I should probably mention that it looked like a manual .exec() loop wasn't any faster than matchAll, but I didn't investigate that closely.

matthewvalentine commented 9 months ago

I have discovered that match with a global regex appears to scale linearly for this test. So

  1. If I can confirm that, then that's a good mitigation for me right now.
  2. It does suggest this should possibly be a solvable problem for matchAll, whatever the issue may be.
  3. Maybe, if it isn't solvable, this is ultimately down to capture groups? (Even though my example regex does not have any.) Since that's something match does not provide, but I believe matchAll does.
uhop commented 9 months ago

You do aware that this function is quadratic:

function matchAll(input, regex) {
  return [...input.matchAll(regex)];
}

Specifically, the [...iterator] part, which adds new elements at the end reallocating its array from time to time.

It looks like replaceAll() does the same but differently.

You can even the field by using a loop:

function matchAll(input, regex) {
  const matches = [];
  for (const m of input.matchAll(regex)) {
    matches.push(m);
  }
  return matches;
}

But I doubt it'll be much different. It is likely that you measured the difference between a callback I call directly from C++ and a Node's implementation of iterators. See matchAll().

While RegExp uses a primitive algorithm (last time I checked) and used to be slower than RE2 many versions ago, nowadays it is JITed, which makes it fast in most cases. The only reasonable use case for RE2 is when we deal with "bad input", or cannot control/sanitize it, e.g., it comes from users. You can find examples of such inputs custom-tailored for a regular expression used in DOS attacks.

One user even built an evaluator for that: https://github.com/vt-iwamoto/node-re2-benchmark (listed in this project's wiki).

matthewvalentine commented 9 months ago

I fully expect RE2 to be much slower on average. Like you said, the goal here is predictable performance on bad input. This is a kind of input (a string with lots of matches) where it is not bad input for RegExp but IS bad input for node-re2.

You do aware that this function is quadratic: Specifically, the [...iterator] part, which adds new elements at the end reallocating its array from time to time.

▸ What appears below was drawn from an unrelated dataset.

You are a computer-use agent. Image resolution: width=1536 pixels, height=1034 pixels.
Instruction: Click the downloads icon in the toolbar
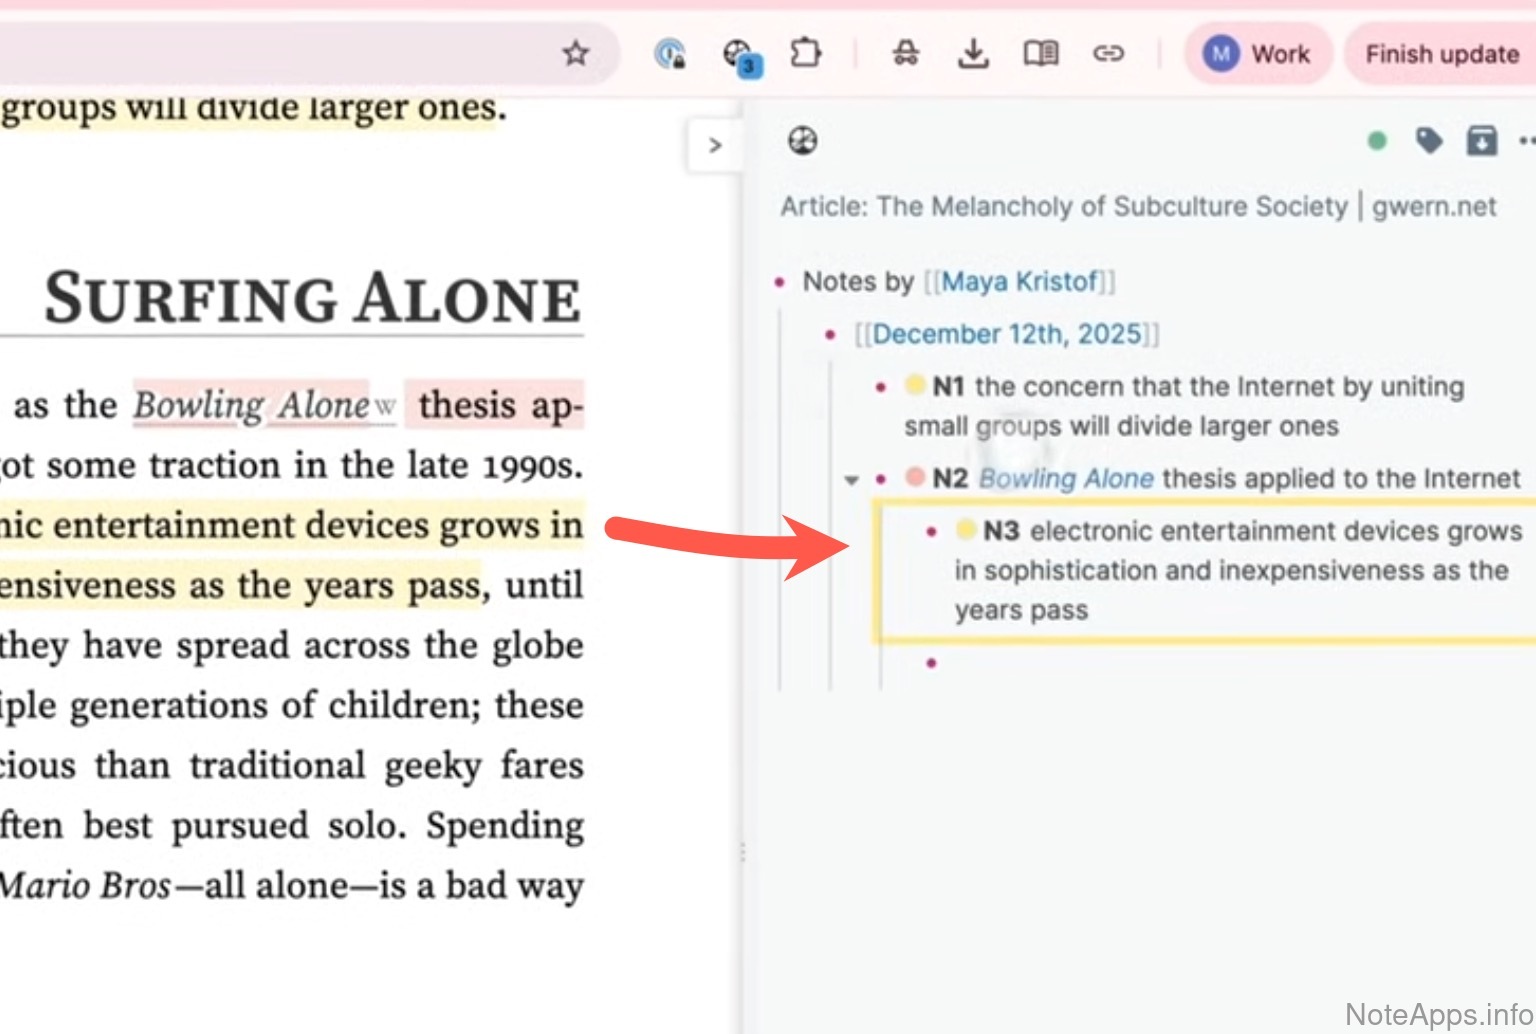(972, 53)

As far as I know appending to an array is amortized constant because it only has to reallocate a logarithmic number of times. No different from std::vector. So, apart from what the iterator is doing internally, I think that the loop itself is linear.

It is likely that you measured the difference between a callback I call directly from C++ and a Node's implementation of iterators.

Makes sense for overall performance, but surely it can't explain a difference in scaling? The callback is only executed a linear number of times.

In comparing RegExp and node-re2, the observed scaling is drastically different, even though the loop logic is identical. Different not just in constant multiple, but in exponent. It seems to me the difference can only come from what the iterator is doing internally (so, RegExp vs node-re2).

Also, I did confirm that node-re2's .match() function (with global flag) appears to be linear for this task. So it doesn't seem like a fundamental limitation of the task, nor of RE2 itself. We could throw away all the talk of RegExp and rephrase this issue ".matchAll() scales worse than .match()". Again, I'd expect it to perform worse, but not to scale worse.

uhop commented 8 months ago

As far as I know appending to an array is amortized constant because it only has to reallocate a logarithmic number of times. No different from std::vector.

I think you are right about that.

It seems to me the difference can only come from what the iterator is doing internally (so, RegExp vs node-re2).

Again, here is a link to the node-re2's implementation of matchAll() — about a dozen lines. Feel free to improve it and submit a PR.

matthewvalentine commented 8 months ago

I've confirmed this is entirely from UTF-16 / UTF-8 translation. When using Buffer input and .useBuffers = true on the replacer, the nonlinearity disappears from both .matchAll() and .replace[All]().

This makes sense because, currently, the conversion runs on the entire input string for each call to .exec(), which means each iteration of .matchAll(). And UTF-16 index calculations are done from the beginning of the string, both for .exec() and .replace(). Meanwhile .match() only does the string conversion once, and does not have to return an index for each match.

uhop commented 8 months ago

It is good actionable data. We can consider moving it to C++, or switching to a buffer version in JS. TBH, the C++ implementation is the bigger endeavor that can require some code restructuring to reuse the internal implementation of exec() keeping JS bridging (and type coercion) separate.

In any case, PRs are welcome.

uhop commented 1 month ago

@matthewvalentine please verify that it scales better now.

I did my own benchmarking with this code:

'use strict';

const RE2 = require('./re2.js');

const sample = 'a'.repeat(100_000);
const re = new RE2('a', 'g');

const result = Array.from(sample.matchAll(re));

console.log(result.length);

I ran it against the new code and 1.20.12. Changing the repeat number shows a linear change in the performance.

The good thing about this code is that it is universal and covers a wide range of possible use cases, including matchAll().

matthewvalentine commented 1 month ago

@uhop Yes, the nonlinearity is gone from my tests as well! Thank you so much

uhop commented 1 month ago

Published as 1.21.0.